Work item: Nothing should differ between your answer and the records.

[Given data Boundary: Start]

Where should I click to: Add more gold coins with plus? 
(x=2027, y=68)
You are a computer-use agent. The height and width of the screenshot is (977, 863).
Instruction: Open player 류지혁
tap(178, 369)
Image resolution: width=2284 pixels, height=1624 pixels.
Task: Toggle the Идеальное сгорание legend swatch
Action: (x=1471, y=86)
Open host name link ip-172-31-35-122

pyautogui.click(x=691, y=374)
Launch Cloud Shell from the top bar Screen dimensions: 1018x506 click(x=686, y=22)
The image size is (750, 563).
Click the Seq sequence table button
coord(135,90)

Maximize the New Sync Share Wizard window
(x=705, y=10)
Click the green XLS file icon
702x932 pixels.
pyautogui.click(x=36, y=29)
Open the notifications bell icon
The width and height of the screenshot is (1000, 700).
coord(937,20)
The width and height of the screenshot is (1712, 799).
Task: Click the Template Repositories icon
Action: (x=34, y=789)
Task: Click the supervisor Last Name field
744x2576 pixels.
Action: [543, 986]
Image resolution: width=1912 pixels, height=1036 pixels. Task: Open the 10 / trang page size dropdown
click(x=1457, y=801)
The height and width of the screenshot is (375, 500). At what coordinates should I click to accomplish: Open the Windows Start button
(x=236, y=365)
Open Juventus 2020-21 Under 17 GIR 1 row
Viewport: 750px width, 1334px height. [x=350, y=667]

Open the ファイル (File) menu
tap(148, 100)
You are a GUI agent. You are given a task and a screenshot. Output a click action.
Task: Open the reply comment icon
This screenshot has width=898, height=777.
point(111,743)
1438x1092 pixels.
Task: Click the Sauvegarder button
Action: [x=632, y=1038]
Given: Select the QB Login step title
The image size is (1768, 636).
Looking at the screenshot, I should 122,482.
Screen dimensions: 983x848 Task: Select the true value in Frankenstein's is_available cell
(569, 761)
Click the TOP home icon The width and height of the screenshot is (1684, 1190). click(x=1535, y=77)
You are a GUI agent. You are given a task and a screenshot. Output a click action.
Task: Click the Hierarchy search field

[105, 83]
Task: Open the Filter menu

[Given data Boundary: End]

Exercise result:
Where should I click to: Add more gold coins with plus? 
(x=2027, y=68)
You are a computer-use agent. The height and width of the screenshot is (977, 863).
Instruction: Open player 류지혁
tap(178, 369)
Image resolution: width=2284 pixels, height=1624 pixels.
Task: Toggle the Идеальное сгорание legend swatch
Action: (x=1471, y=86)
Open host name link ip-172-31-35-122

pyautogui.click(x=691, y=374)
Launch Cloud Shell from the top bar Screen dimensions: 1018x506 click(x=686, y=22)
The image size is (750, 563).
Click the Seq sequence table button
coord(135,90)

Maximize the New Sync Share Wizard window
(x=705, y=10)
Click the green XLS file icon
702x932 pixels.
pyautogui.click(x=36, y=29)
Open the notifications bell icon
The width and height of the screenshot is (1000, 700).
coord(937,20)
The width and height of the screenshot is (1712, 799).
Task: Click the Template Repositories icon
Action: (x=34, y=789)
Task: Click the supervisor Last Name field
744x2576 pixels.
Action: [543, 986]
Image resolution: width=1912 pixels, height=1036 pixels. Task: Open the 10 / trang page size dropdown
click(x=1457, y=801)
The height and width of the screenshot is (375, 500). At what coordinates should I click to accomplish: Open the Windows Start button
(x=236, y=365)
Open Juventus 2020-21 Under 17 GIR 1 row
Viewport: 750px width, 1334px height. [x=350, y=667]

Open the ファイル (File) menu
tap(148, 100)
You are a GUI agent. You are given a task and a screenshot. Output a click action.
Task: Open the reply comment icon
This screenshot has width=898, height=777.
point(111,743)
1438x1092 pixels.
Task: Click the Sauvegarder button
Action: [x=632, y=1038]
Given: Select the QB Login step title
The image size is (1768, 636).
Looking at the screenshot, I should 122,482.
Screen dimensions: 983x848 Task: Select the true value in Frankenstein's is_available cell
(569, 761)
Click the TOP home icon The width and height of the screenshot is (1684, 1190). click(x=1535, y=77)
You are a GUI agent. You are given a task and a screenshot. Output a click action.
Task: Click the Hierarchy search field

[105, 83]
Task: Open the Filter menu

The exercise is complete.